Intel will take a maximum 20 percent in the owner of Spreadtrum Communications Inc. and RDA Microelectronics Inc., the Santa Clara, California-based company said in a statement. Spreadtrum will develop products jointly with Intel that will be marketed to its domestic phone-manufacturing customers from the second half of 2015. Tsinghua is a state-funded corporation.
The investment is the latest move by Chief Executive Officer Brian Krzanich to jump-start stalled attempts to get Intel chips into phones, a market dominated by rival Qualcomm Inc. The alliance is Intel’s second with a Chinese company aimed at spreading the use of
Intel’s mobile processors in a country where one service provider alone, China Mobile Ltd., has more subscribers than the population of the U.S.
“China is now the largest consumption market for smartphones and has the largest number of Internet users in the world,” Krzanich said in the statement. “These agreements with Tsinghua Unigroup underscore Intel’s 29-year-long history of investing in and working in China.”

● **Record set**

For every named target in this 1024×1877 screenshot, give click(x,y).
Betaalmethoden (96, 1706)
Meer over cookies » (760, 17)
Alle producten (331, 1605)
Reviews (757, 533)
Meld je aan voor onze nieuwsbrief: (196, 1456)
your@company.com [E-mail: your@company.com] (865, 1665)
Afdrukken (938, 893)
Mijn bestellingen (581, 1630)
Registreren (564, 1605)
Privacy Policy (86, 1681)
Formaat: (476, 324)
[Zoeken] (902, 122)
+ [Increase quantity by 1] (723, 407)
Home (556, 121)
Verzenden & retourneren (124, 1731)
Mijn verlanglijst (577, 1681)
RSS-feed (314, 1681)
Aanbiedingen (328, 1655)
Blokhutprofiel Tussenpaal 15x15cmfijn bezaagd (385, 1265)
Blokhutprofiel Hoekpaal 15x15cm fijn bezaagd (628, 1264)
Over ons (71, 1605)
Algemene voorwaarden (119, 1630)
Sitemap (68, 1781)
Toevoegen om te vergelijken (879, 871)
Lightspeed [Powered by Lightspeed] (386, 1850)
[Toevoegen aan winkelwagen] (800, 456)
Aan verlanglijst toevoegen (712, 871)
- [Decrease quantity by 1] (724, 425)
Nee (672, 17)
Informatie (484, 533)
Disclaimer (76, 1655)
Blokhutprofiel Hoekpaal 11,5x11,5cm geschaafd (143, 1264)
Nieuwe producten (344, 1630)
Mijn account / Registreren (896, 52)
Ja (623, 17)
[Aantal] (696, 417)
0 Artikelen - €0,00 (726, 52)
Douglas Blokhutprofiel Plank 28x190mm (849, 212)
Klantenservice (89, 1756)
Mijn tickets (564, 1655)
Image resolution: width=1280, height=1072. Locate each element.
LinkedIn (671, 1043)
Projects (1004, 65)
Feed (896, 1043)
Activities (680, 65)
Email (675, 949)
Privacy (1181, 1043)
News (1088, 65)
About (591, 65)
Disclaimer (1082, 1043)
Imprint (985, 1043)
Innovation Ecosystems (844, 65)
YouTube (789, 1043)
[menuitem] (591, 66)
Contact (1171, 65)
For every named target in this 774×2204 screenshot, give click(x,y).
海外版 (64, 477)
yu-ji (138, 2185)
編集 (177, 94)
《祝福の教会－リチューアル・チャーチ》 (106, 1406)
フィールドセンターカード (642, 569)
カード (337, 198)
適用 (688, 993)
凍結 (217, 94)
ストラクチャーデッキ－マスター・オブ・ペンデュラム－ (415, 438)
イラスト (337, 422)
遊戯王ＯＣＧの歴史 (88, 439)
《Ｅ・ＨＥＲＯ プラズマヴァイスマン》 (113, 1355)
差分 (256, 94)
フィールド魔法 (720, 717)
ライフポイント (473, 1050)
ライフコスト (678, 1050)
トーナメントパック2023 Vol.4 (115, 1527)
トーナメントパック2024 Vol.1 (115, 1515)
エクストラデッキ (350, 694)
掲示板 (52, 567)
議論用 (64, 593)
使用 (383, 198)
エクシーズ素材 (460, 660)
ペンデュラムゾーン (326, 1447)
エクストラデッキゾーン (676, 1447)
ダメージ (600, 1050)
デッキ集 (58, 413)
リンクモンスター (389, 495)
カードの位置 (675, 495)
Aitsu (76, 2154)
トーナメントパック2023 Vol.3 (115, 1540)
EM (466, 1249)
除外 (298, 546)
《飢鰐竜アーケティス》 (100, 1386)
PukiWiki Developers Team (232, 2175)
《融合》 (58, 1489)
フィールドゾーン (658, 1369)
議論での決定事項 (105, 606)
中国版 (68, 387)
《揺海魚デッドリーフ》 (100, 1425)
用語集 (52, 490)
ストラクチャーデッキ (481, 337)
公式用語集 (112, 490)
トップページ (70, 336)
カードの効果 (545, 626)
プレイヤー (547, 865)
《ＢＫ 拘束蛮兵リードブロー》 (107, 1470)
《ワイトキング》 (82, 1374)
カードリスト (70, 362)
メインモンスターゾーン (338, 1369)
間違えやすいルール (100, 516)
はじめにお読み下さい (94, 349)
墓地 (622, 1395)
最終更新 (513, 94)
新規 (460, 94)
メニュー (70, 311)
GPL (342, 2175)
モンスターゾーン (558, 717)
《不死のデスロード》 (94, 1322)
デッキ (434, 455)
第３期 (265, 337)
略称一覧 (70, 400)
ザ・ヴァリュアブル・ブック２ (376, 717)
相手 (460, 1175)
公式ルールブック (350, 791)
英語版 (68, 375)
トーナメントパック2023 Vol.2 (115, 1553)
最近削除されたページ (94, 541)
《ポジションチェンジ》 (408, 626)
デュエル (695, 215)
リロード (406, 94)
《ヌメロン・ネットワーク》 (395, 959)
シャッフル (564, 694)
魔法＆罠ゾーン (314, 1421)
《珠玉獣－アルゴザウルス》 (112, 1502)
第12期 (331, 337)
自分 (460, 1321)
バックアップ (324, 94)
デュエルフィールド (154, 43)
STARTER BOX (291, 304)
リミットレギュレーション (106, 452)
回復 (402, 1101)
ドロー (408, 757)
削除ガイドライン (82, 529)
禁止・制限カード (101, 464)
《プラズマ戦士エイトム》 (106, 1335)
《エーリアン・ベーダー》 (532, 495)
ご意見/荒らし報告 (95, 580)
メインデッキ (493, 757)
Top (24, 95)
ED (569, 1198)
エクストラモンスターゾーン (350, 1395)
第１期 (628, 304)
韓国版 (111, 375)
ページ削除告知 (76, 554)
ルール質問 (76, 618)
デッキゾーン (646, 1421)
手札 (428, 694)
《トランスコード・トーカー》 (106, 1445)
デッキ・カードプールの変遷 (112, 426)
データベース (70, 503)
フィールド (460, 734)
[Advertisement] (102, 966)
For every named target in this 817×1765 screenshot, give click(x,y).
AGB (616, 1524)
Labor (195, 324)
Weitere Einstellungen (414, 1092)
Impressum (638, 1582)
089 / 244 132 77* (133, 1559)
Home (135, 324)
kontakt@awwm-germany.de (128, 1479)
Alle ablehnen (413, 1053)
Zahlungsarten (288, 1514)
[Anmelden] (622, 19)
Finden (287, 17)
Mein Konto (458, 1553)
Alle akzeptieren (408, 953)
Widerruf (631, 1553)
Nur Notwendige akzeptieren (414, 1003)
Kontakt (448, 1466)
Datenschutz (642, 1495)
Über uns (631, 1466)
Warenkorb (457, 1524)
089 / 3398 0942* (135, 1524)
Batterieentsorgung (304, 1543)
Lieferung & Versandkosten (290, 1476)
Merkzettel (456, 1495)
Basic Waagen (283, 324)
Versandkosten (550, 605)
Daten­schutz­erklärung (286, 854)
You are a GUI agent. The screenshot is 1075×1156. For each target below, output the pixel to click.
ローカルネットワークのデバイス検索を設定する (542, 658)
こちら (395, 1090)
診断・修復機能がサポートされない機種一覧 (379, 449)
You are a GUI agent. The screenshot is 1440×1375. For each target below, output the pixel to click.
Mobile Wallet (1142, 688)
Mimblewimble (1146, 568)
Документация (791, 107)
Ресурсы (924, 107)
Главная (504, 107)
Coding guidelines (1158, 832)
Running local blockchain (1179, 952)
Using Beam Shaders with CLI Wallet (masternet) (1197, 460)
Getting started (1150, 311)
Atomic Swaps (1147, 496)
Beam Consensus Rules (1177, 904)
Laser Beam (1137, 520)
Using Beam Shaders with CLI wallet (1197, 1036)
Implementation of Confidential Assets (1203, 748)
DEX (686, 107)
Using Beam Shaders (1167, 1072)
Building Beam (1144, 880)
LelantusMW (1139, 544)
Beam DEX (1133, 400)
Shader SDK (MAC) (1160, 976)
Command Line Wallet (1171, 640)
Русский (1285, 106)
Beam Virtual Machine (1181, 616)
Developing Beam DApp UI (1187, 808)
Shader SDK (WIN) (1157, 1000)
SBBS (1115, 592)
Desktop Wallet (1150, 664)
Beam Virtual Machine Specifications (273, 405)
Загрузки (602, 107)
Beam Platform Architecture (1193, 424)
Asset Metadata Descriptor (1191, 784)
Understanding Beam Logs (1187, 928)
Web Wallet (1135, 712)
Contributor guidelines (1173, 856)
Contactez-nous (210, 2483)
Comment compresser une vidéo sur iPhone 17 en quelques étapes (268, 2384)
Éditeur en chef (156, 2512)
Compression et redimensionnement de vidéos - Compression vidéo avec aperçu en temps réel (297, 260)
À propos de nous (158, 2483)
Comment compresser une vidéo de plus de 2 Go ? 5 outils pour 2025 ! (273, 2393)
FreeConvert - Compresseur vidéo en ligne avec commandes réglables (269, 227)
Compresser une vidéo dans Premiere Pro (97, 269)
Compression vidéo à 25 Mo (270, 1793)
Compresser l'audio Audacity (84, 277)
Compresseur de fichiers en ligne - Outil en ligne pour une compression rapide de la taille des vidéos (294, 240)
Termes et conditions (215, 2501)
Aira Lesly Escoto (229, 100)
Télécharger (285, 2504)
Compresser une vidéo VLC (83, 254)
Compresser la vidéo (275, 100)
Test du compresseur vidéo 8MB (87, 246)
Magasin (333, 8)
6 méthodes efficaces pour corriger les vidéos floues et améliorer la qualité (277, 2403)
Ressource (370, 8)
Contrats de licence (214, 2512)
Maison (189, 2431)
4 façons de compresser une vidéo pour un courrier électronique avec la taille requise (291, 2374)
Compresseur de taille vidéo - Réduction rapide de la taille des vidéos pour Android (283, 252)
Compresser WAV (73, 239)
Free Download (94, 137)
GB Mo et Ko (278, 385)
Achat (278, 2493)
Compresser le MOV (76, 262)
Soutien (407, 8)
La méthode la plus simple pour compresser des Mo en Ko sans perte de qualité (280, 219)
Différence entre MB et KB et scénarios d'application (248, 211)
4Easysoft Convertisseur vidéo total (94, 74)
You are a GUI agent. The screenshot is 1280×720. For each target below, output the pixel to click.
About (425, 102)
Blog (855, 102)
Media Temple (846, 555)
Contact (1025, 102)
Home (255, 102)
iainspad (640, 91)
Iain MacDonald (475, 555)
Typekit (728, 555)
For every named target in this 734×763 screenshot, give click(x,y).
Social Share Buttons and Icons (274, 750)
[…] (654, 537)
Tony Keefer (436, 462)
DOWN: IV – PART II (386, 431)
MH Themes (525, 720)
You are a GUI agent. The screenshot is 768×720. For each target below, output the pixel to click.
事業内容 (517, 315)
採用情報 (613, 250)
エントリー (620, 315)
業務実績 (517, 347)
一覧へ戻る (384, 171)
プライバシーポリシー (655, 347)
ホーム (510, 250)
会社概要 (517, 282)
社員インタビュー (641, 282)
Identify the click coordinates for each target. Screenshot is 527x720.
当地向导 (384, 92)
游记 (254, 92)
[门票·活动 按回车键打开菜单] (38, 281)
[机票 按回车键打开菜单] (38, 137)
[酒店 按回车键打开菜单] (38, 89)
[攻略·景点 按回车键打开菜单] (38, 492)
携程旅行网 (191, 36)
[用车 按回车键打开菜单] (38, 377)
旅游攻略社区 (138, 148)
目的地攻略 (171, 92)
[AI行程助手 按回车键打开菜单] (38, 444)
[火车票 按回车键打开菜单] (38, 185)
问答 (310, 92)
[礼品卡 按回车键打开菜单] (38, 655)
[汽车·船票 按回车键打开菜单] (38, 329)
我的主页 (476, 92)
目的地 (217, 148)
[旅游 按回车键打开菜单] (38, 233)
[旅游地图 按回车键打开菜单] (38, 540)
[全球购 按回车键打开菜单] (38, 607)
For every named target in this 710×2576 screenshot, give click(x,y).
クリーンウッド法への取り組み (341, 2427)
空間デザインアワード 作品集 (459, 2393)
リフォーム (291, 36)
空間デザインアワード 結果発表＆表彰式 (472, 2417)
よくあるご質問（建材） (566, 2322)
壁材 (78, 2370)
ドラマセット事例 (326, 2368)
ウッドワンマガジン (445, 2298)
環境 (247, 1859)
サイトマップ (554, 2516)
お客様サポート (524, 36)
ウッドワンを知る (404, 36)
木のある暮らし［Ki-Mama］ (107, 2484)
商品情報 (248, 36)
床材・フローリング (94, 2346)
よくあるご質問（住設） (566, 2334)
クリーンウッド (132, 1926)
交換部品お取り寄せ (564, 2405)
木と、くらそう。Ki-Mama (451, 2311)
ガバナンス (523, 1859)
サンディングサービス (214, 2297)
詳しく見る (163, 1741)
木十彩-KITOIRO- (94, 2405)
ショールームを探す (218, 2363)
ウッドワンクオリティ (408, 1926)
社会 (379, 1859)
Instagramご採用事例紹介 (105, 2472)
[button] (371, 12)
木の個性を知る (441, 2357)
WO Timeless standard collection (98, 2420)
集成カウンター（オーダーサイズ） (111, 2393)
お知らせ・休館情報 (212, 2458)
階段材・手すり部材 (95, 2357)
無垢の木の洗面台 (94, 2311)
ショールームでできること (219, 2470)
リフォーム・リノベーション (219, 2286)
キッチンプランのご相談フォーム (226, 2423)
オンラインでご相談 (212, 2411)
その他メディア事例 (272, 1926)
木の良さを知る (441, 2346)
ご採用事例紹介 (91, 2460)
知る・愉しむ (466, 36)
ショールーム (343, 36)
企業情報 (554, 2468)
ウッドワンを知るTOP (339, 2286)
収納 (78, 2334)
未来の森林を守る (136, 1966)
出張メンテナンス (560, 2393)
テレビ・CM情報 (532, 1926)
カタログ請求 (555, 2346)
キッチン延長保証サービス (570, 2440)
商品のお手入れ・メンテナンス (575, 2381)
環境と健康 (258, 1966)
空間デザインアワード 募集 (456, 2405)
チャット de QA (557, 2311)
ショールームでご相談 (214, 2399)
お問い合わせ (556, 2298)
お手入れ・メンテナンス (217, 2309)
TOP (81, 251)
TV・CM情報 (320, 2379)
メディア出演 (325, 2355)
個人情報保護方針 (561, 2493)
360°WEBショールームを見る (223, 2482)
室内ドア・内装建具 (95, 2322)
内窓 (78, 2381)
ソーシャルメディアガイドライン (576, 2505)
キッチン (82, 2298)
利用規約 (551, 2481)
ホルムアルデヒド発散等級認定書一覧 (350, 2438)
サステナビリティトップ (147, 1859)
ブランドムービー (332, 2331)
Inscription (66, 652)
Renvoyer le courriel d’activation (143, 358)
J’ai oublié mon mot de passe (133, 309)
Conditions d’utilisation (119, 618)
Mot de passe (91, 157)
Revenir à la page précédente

● **Exercise**
Write the next part of the report on Intel's investment in Tsinghua Unigroup, picking up after its final sentence.

● **Task response**
Tsinghua Holdings Co., owner of Unigroup, is a state-owned corporation funded by Tsinghua University. Unigroup bought Spreadtrum in December for about $1.7 billion, taking the company private.
Already There
Intel chose to make the investment because it wants a long-term strategic agreement. The $1.5 billion represents the value Intel sees in a long-term partnership, which will provide greater access to China and to overseas markets when Chinese phone makers expand internationally, Americo Lemos, an Intel vice president, said in an interview.Intel which already has plants in China, said in May it was teaming up with China’s Fuzhou Rockchip Electronics Co. on a new product for mobile devices. The chipmakers signed an agreement to jointly offer a quad-core processor and integrated modem called Sofia, which will be available in the first half of 2015. Rockchip will market the chip to its Chinese customers.
The world’s biggest chipmaker is deepening its ties with the world’s most populous nation as other companies face challenges doing business there. San Diego-based Qualcomm, the largest maker of phone chips, is among businesses targeted in an antitrust investigation by the National Development and Reform Commission.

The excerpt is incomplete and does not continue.